The exit of Kevin Mayer as Disney’s streaming chief and arrival as COO of Chinese tech giant ByteDance has more than a few media and tech minds trying to envision the road ahead for its best known platform, TikTok.
Launched in 2016, TikTok has enjoyed meteoric growth in the U.S. and elsewhere, especially among teenagers. Along with its Chinese version, called Douyin, it has more than 2 billion downloads globally, research firm SensorTower estimated in late April. In the U.S., it was downloaded 11 million times in March alone, double the rate in December.
Whether they are on the go or at home in quarantine, the young users of TikTok are highly coveted by marketers. As they track the sharp growth of the platform, though, media buyers have sought to gain a clearer picture of it — especially with the platform at the middle of China-U.S. tensions.
Congressional leaders late last year raised national security concerns and asked intelligence officials to determine whether TikTok poses national security risks. They cited its data collection practices and if it adheres to rules set by the Chinese government that limit what U.S. users could see. “TikTok is a potential counterintelligence threat we cannot ignore,” Sen. Charles Schumer (D-NY) and Sen. Tom Cotton (R-Ark.) wrote in a letter to the intelligence community.

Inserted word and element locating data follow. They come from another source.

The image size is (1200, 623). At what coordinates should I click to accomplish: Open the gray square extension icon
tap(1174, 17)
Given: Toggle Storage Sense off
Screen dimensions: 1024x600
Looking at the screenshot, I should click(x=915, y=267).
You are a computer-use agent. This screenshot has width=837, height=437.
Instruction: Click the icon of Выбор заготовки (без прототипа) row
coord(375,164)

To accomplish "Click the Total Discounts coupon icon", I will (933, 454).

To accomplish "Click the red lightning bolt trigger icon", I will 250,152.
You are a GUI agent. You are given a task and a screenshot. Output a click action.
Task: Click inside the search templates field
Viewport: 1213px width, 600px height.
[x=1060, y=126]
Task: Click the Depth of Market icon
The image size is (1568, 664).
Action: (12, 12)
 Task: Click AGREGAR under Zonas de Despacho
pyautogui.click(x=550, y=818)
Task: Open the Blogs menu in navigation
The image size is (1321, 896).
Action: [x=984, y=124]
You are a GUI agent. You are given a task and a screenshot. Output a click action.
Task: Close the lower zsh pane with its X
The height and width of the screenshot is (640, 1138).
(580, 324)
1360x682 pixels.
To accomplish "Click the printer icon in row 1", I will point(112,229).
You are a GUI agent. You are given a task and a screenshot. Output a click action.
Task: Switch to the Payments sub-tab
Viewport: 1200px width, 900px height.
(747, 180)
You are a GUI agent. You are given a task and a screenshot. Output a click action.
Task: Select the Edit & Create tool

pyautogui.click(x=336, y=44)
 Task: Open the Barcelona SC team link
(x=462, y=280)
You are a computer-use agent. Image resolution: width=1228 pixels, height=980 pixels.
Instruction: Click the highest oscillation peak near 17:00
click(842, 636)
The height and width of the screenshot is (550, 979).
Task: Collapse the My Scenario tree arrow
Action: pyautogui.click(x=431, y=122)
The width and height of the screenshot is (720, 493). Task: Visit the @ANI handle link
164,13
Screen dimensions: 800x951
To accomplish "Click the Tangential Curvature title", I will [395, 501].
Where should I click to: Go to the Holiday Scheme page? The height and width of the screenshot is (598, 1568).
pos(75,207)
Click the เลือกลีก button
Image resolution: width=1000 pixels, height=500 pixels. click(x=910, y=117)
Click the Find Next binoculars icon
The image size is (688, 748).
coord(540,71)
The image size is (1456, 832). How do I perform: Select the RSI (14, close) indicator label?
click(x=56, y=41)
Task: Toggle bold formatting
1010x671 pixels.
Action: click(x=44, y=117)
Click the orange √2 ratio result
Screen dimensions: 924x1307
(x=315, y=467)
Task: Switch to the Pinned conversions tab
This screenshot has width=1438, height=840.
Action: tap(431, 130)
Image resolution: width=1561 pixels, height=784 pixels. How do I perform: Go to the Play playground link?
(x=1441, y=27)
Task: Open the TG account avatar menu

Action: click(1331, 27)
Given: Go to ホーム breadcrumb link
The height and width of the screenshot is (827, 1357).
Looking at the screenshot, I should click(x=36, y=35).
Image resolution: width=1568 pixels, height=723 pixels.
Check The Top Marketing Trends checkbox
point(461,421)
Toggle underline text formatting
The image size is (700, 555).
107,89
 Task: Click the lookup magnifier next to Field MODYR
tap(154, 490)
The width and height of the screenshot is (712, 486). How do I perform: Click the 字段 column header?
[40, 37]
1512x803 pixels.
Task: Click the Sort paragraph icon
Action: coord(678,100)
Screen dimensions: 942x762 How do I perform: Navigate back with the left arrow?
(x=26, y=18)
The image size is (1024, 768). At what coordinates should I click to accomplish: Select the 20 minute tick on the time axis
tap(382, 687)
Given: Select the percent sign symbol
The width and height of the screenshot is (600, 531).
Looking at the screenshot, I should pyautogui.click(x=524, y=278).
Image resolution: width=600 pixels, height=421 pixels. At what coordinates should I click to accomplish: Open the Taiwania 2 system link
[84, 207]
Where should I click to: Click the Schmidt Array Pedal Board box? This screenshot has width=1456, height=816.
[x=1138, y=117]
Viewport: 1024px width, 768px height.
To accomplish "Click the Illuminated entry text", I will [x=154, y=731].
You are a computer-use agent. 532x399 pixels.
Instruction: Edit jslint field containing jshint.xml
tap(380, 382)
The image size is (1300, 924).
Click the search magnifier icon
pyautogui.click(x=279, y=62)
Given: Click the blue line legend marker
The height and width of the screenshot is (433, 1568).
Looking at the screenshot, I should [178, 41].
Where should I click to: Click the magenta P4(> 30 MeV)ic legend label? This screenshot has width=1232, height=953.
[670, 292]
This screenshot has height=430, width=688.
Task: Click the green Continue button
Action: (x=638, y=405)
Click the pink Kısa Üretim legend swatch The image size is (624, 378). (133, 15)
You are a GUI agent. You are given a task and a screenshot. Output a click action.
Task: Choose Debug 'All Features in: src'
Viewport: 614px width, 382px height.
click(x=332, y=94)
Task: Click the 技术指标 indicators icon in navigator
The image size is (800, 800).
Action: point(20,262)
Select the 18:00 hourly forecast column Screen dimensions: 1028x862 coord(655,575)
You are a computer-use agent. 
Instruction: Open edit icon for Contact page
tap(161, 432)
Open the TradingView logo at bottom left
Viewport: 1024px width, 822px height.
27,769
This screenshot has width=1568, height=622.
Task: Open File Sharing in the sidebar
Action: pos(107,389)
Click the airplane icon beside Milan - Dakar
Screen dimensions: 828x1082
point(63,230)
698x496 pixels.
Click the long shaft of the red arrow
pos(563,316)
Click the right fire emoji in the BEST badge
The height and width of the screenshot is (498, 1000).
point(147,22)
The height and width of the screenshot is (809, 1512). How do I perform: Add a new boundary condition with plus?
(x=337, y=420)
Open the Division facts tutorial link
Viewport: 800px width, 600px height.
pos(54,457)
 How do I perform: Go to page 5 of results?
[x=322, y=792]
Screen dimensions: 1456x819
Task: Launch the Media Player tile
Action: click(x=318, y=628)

With the government relations challenges mounting, the Madison Avenue and Hollywood aspects of TikTok will be showcased on June 25 at an online presentation during the NewFronts, an annual digital showcase for advertisers. The pitch will be an early signal of the strategic course being plotted by Mayer, 58. In a statement Monday, ByteDance founder-CEO Yiming Zhang saluted him as “one of the world’s most accomplished entertainment executives” and someone who can “take ByteDance’s portfolio of products to the next level.”
Mayer who rose through the strategic planning group at Disney, where he advised management on a series of major M&A deals, before heading up Direct-to-Consumer & International. Disney+, the centerpiece project of Mayer’s tenure at DTCI, launched last November and has racked up almost 55 million subscribers as of this month. He also oversaw Hulu, which has continued its steady growth as one of the “big three” subscription streaming services, along with Netflix and Amazon Prime, and is now solely controlled by Disney after more than a decade as a multi-company asset.
TikTok’s major Stateside boost came when ByteDance merged it with Musical.ly, a popular social media site based in Shanghai (but with corporate presence in Santa Monica and with a major U.S. and European followiing) that it acquired in 2017.
Blue-chip brands like Procter & Gamble and Frito-Lay and many more have executed campaigns on TikTok, drawn by its inexpensive rates, and optimists say it is in a stage comparable with that of Snapchat, which faced skepticism before being embraced.
Quibi, a short-form video startup often compared with TikTok (much to Quibi founder Jeffrey Katzenberg’s annoyance) has seen comparatively modest adoption since launching in early April launch. Katzenberg has blamed the soft start on COVID-19.
The pandemic hasn’t curtailed viewing or user adoption of TikTok, but it has ratcheted up tensions between China and the U.S. on broader levels, along with scrutiny of TikTok’s stance on privacy, security and censorship.
At the time of the congressional letter, TikTok stressed that all U.S. data user information is kept in the U.S. and that it is not subject to Chinese law. The company also said it has never been asked by the Chinese government to remove content and would never do so.
But lawmakers also worry that the app could be vulnerable to potential foreign influence and disinformation campaigns like those carried out during the 2016 elections on U.S. social media platforms.
It was reported earlier this year that TikTok, along with Apple, declined a request to testify at a March congressional hearing that would have probed its relationships with China.